Aim of the task
Rewrite the data below with every occurrence of "Instruction" swapped for "Goal", leaving everything else unchanged.

--- begin Exercise inputs ---

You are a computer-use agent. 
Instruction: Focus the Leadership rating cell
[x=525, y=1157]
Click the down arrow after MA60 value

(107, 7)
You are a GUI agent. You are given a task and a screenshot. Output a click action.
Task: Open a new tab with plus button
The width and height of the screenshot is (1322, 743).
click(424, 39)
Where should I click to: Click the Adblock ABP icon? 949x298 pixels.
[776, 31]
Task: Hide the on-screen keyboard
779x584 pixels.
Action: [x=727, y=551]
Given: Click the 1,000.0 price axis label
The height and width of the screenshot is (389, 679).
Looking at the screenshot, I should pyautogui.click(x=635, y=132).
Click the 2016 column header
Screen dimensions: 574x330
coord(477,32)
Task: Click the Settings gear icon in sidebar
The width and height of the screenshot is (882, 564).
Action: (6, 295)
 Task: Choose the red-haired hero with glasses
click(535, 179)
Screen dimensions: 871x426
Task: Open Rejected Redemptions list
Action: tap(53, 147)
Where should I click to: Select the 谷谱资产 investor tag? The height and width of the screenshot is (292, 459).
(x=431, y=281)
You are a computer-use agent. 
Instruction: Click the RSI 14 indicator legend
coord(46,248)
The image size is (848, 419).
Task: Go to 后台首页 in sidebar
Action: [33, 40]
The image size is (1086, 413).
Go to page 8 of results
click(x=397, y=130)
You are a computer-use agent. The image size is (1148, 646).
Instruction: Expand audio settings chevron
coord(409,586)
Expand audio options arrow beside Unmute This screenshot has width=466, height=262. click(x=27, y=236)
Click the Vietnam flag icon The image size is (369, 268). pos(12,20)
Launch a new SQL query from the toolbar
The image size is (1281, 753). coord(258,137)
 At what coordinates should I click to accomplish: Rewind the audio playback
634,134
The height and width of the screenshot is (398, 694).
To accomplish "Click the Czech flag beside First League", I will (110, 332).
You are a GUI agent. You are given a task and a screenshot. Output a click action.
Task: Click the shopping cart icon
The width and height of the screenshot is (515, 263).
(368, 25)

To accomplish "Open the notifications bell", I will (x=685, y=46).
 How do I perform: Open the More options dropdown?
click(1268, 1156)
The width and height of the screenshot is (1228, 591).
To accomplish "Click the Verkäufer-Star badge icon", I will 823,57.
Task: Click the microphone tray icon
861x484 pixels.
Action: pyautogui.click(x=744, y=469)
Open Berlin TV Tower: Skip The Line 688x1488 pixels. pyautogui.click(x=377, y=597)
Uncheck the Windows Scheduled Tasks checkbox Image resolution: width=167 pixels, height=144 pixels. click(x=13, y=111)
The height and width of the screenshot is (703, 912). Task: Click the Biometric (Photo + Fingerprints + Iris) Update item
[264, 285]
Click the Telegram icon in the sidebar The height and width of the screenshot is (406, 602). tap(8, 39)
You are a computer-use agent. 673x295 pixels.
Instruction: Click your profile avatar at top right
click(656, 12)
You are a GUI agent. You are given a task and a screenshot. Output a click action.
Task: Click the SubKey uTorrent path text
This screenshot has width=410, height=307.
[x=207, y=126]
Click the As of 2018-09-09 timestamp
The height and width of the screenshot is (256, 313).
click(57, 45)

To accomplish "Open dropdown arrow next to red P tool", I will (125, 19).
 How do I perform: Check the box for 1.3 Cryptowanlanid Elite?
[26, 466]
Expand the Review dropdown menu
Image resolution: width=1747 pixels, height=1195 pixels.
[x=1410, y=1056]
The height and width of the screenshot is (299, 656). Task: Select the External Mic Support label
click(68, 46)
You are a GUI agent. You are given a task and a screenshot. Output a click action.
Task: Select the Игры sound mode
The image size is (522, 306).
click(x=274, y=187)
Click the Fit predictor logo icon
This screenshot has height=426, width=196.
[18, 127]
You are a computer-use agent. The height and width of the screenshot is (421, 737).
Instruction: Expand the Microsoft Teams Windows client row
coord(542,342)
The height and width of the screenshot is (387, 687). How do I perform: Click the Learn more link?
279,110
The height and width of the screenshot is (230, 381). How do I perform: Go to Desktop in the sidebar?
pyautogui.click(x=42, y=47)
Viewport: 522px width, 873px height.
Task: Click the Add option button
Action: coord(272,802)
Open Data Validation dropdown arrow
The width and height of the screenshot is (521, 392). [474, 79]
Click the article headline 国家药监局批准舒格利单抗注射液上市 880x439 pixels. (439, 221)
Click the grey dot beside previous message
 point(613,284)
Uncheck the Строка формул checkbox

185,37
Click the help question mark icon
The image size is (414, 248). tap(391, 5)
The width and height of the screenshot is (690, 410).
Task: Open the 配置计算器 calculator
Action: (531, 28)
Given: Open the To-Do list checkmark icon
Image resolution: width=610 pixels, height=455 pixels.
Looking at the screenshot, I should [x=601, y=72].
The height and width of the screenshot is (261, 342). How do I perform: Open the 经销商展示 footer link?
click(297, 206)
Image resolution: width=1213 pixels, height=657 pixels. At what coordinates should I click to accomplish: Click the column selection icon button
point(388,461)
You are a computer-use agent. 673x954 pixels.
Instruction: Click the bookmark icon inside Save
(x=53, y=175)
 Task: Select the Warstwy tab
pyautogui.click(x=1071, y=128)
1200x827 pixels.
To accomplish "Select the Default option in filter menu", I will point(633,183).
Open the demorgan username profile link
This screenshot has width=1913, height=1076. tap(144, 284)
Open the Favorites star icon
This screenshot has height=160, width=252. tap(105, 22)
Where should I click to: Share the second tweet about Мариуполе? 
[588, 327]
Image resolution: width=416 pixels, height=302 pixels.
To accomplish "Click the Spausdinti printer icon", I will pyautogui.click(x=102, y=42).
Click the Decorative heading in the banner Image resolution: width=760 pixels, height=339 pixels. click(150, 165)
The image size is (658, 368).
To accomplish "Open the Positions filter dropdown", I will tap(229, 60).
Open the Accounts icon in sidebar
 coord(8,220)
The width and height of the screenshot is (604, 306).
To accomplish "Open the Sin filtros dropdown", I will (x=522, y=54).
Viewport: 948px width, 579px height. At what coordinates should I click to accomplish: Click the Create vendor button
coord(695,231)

--- end Exercise inputs ---

Written solution
You are a computer-use agent. 
Goal: Focus the Leadership rating cell
[x=525, y=1157]
Click the down arrow after MA60 value

(107, 7)
You are a GUI agent. You are given a task and a screenshot. Output a click action.
Task: Open a new tab with plus button
The width and height of the screenshot is (1322, 743).
click(424, 39)
Where should I click to: Click the Adblock ABP icon? 949x298 pixels.
[776, 31]
Task: Hide the on-screen keyboard
779x584 pixels.
Action: [x=727, y=551]
Given: Click the 1,000.0 price axis label
The height and width of the screenshot is (389, 679).
Looking at the screenshot, I should pyautogui.click(x=635, y=132).
Click the 2016 column header
Screen dimensions: 574x330
coord(477,32)
Task: Click the Settings gear icon in sidebar
The width and height of the screenshot is (882, 564).
Action: (6, 295)
 Task: Choose the red-haired hero with glasses
click(535, 179)
Screen dimensions: 871x426
Task: Open Rejected Redemptions list
Action: tap(53, 147)
Where should I click to: Select the 谷谱资产 investor tag? The height and width of the screenshot is (292, 459).
(x=431, y=281)
You are a computer-use agent. 
Goal: Click the RSI 14 indicator legend
coord(46,248)
The image size is (848, 419).
Task: Go to 后台首页 in sidebar
Action: [33, 40]
The image size is (1086, 413).
Go to page 8 of results
click(x=397, y=130)
You are a computer-use agent. The image size is (1148, 646).
Goal: Expand audio settings chevron
coord(409,586)
Expand audio options arrow beside Unmute This screenshot has width=466, height=262. click(x=27, y=236)
Click the Vietnam flag icon The image size is (369, 268). pos(12,20)
Launch a new SQL query from the toolbar
The image size is (1281, 753). coord(258,137)
 At what coordinates should I click to accomplish: Rewind the audio playback
634,134
The height and width of the screenshot is (398, 694).
To accomplish "Click the Czech flag beside First League", I will (110, 332).
You are a GUI agent. You are given a task and a screenshot. Output a click action.
Task: Click the shopping cart icon
The width and height of the screenshot is (515, 263).
(368, 25)

To accomplish "Open the notifications bell", I will (x=685, y=46).
 How do I perform: Open the More options dropdown?
click(1268, 1156)
The width and height of the screenshot is (1228, 591).
To accomplish "Click the Verkäufer-Star badge icon", I will 823,57.
Task: Click the microphone tray icon
861x484 pixels.
Action: pyautogui.click(x=744, y=469)
Open Berlin TV Tower: Skip The Line 688x1488 pixels. pyautogui.click(x=377, y=597)
Uncheck the Windows Scheduled Tasks checkbox Image resolution: width=167 pixels, height=144 pixels. click(x=13, y=111)
The height and width of the screenshot is (703, 912). Task: Click the Biometric (Photo + Fingerprints + Iris) Update item
[264, 285]
Click the Telegram icon in the sidebar The height and width of the screenshot is (406, 602). tap(8, 39)
You are a computer-use agent. 673x295 pixels.
Goal: Click your profile avatar at top right
click(656, 12)
You are a GUI agent. You are given a task and a screenshot. Output a click action.
Task: Click the SubKey uTorrent path text
This screenshot has width=410, height=307.
[x=207, y=126]
Click the As of 2018-09-09 timestamp
The height and width of the screenshot is (256, 313).
click(57, 45)

To accomplish "Open dropdown arrow next to red P tool", I will (125, 19).
 How do I perform: Check the box for 1.3 Cryptowanlanid Elite?
[26, 466]
Expand the Review dropdown menu
Image resolution: width=1747 pixels, height=1195 pixels.
[x=1410, y=1056]
The height and width of the screenshot is (299, 656). Task: Select the External Mic Support label
click(68, 46)
You are a GUI agent. You are given a task and a screenshot. Output a click action.
Task: Select the Игры sound mode
The image size is (522, 306).
click(x=274, y=187)
Click the Fit predictor logo icon
This screenshot has height=426, width=196.
[18, 127]
You are a computer-use agent. The height and width of the screenshot is (421, 737).
Goal: Expand the Microsoft Teams Windows client row
coord(542,342)
The height and width of the screenshot is (387, 687). How do I perform: Click the Learn more link?
279,110
The height and width of the screenshot is (230, 381). How do I perform: Go to Desktop in the sidebar?
pyautogui.click(x=42, y=47)
Viewport: 522px width, 873px height.
Task: Click the Add option button
Action: coord(272,802)
Open Data Validation dropdown arrow
The width and height of the screenshot is (521, 392). [474, 79]
Click the article headline 国家药监局批准舒格利单抗注射液上市 880x439 pixels. (439, 221)
Click the grey dot beside previous message
 point(613,284)
Uncheck the Строка формул checkbox

185,37
Click the help question mark icon
The image size is (414, 248). tap(391, 5)
The width and height of the screenshot is (690, 410).
Task: Open the 配置计算器 calculator
Action: (531, 28)
Given: Open the To-Do list checkmark icon
Image resolution: width=610 pixels, height=455 pixels.
Looking at the screenshot, I should [x=601, y=72].
The height and width of the screenshot is (261, 342). How do I perform: Open the 经销商展示 footer link?
click(297, 206)
Image resolution: width=1213 pixels, height=657 pixels. At what coordinates should I click to accomplish: Click the column selection icon button
point(388,461)
You are a computer-use agent. 673x954 pixels.
Goal: Click the bookmark icon inside Save
(x=53, y=175)
 Task: Select the Warstwy tab
pyautogui.click(x=1071, y=128)
1200x827 pixels.
To accomplish "Select the Default option in filter menu", I will point(633,183).
Open the demorgan username profile link
This screenshot has width=1913, height=1076. tap(144, 284)
Open the Favorites star icon
This screenshot has height=160, width=252. tap(105, 22)
Where should I click to: Share the second tweet about Мариуполе? 
[588, 327]
Image resolution: width=416 pixels, height=302 pixels.
To accomplish "Click the Spausdinti printer icon", I will pyautogui.click(x=102, y=42).
Click the Decorative heading in the banner Image resolution: width=760 pixels, height=339 pixels. click(150, 165)
The image size is (658, 368).
To accomplish "Open the Positions filter dropdown", I will tap(229, 60).
Open the Accounts icon in sidebar
 coord(8,220)
The width and height of the screenshot is (604, 306).
To accomplish "Open the Sin filtros dropdown", I will (x=522, y=54).
Viewport: 948px width, 579px height. At what coordinates should I click to accomplish: Click the Create vendor button
coord(695,231)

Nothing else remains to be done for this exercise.